O intervalo entre as bandas deveria ser reduzido de forma a não descaracterizar as prioridades-chave, saúde e educação. A flexibilização dos pisos poderia, hipoteticamente, ter contribuído em algum percentual das transferências de R$130 bilhões, em 2023. Para este ano, os valores reservados no PLDO são de R$ 231 bilhões em saúde e R$ 181 bilhões em educação. Estamos falando de uma verba superior a R$ 400 bilhões. Justo? Justíssimo? Mas há espaço para a flexibilidade? Claro que há. Não raro esse dinheiro carimbado, com obrigatoriedade de uso, fica como sobra de gastos para o ano que vem. Nesse sistema de bandas, apenas como exemplo hipotético, uma variação para baixo ou para cima de dois pontos percentuais no piso significaria a liberação de R$ 8 bilhões do orçamento para outras áreas ou a adição de igual valor nas despesas com saúde e educação. Ou não. Mas as autoridades responsáveis pelas respectivas Pastas ou outras de influência correspondente ou superior teriam o direito de argumentar pela sua tese da adoção das mudanças.
Ressalte-se que o sistema de bandas, caso implementado, não seria um instrumento para uma espécie de estelionato fiscal, apenas idealizado para ajudar no equilíbrio fiscal – não sejamos hipócritas, eventualmente pode gerar algum efeito positivo – mas, sim, alterado para permitir mudanças entre o teto e o piso, em situações de necessidade comprovada. O que o governo precisa é ter alguma flexibilidade. Não há país que condicione com tamanha rigidez os gastos setoriais orçamentários, isso em qualquer época ou diante de qualquer problema. Em uma análise preliminar é uma forma de mitigar a percepção que o país não cumpre o que determina. É um verdadeiro fracasso institucional e uma demonstração de que o país não é sério.

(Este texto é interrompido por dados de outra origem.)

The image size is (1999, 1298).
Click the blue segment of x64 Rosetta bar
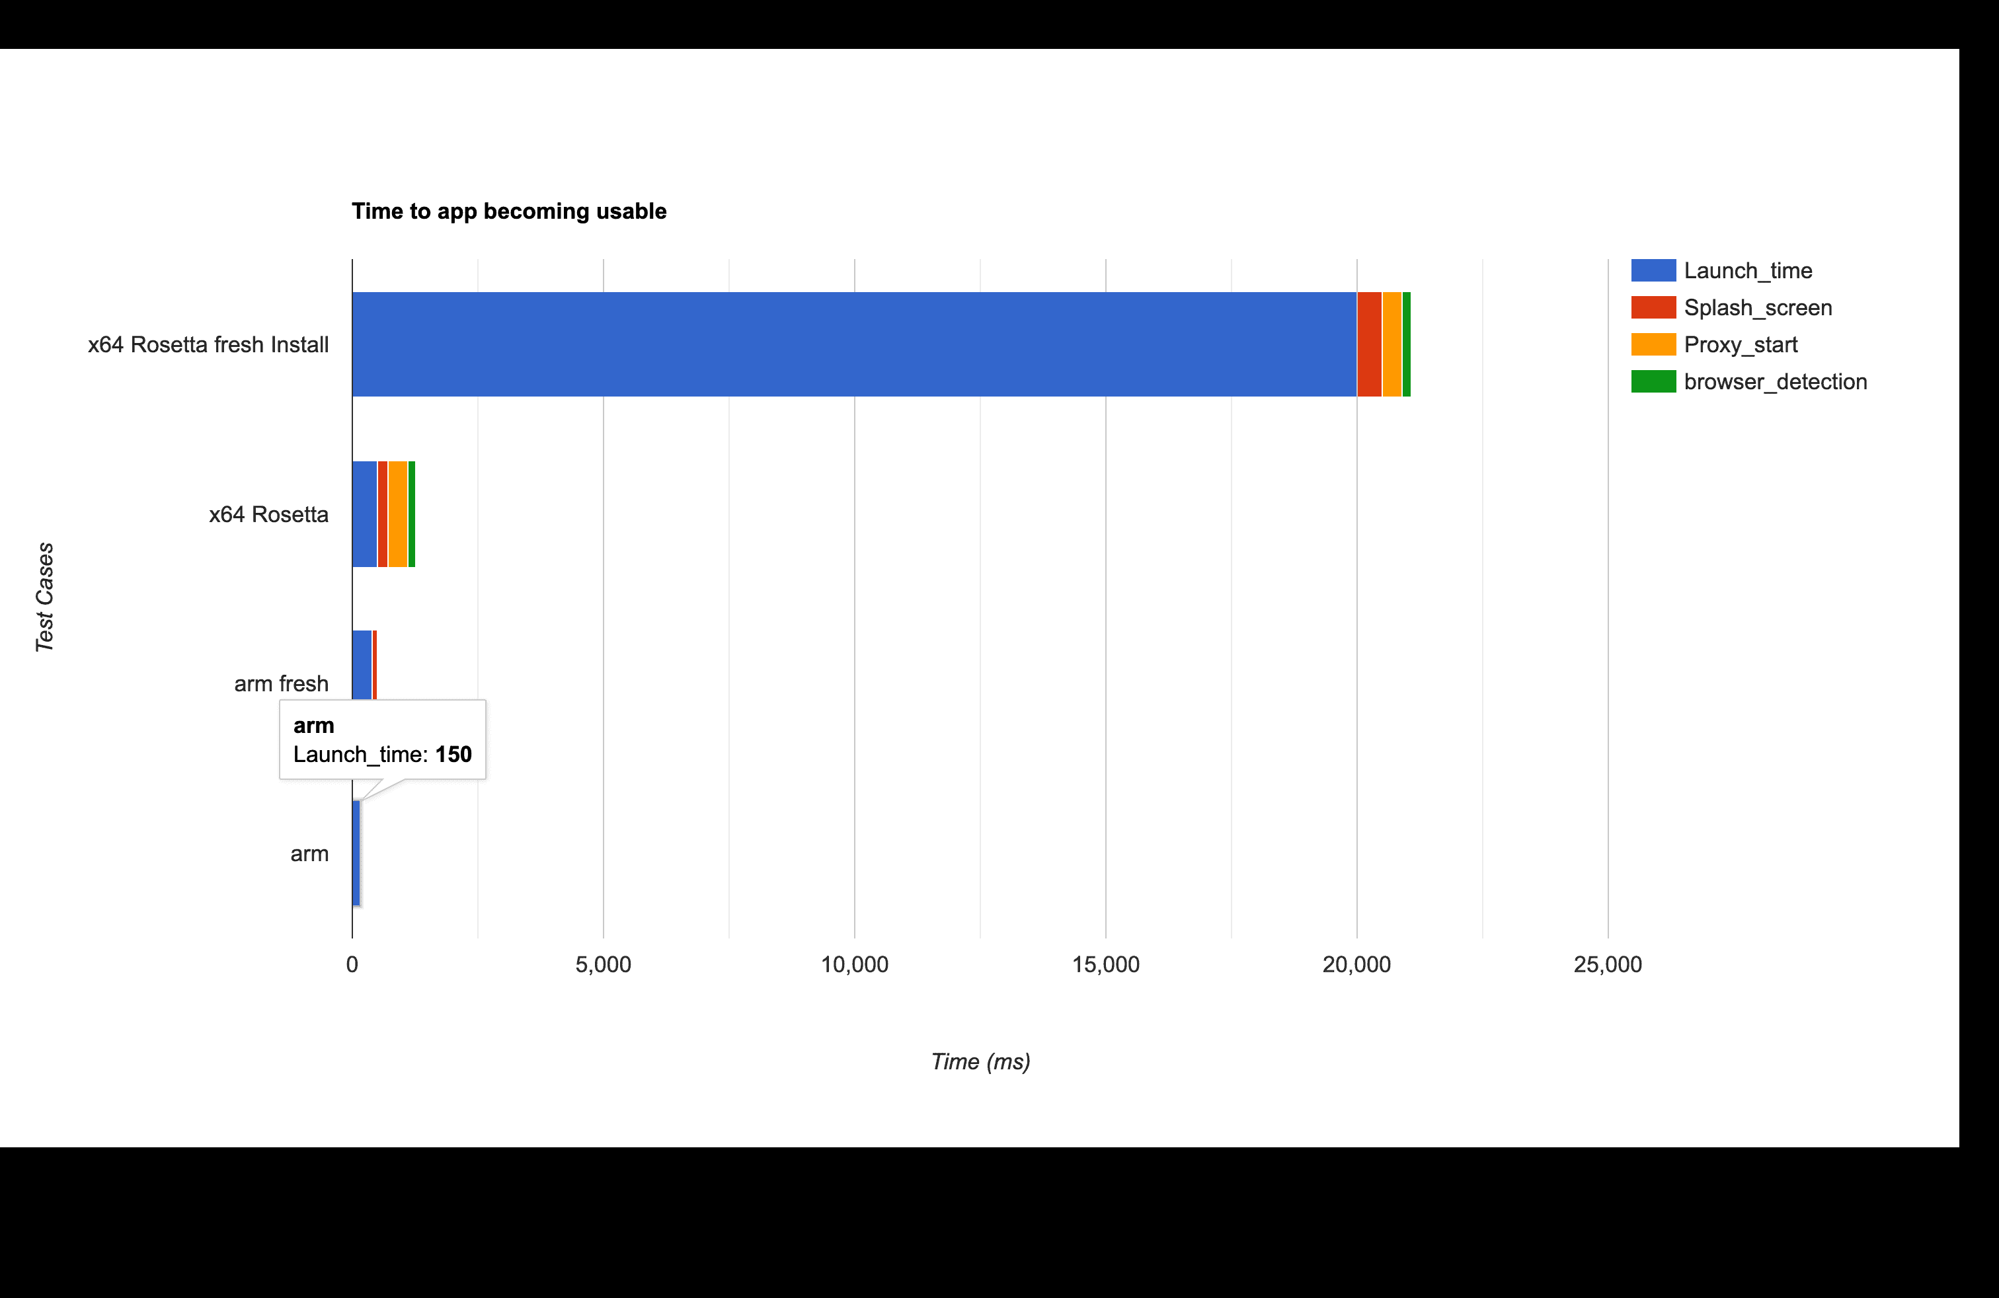(x=365, y=514)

Consta que o Dr. Ulysses Guimarães e o ex-ministro da Previdência Raphael de Almeida Magalhães, depois de aprovada a Constituição, foram ao então templo etílico de Brasília, o Piantella, comemorar o feito e a vitória de algumas grandes inclusões feitas na Carta Magna, entre elas a criação do Ministério Público e o piso para as dotações orçamentárias em educação em saúde. O arguto político e verdadeiro líder da Constituinte falou baixinho: “Sim, foi uma vitória. O problema vai ser tirá-las da Constituição.” Quando uma coisa começa a atrapalhar mais do que ajudar, é hora de mudar antes que ela atrapalhe muito mais.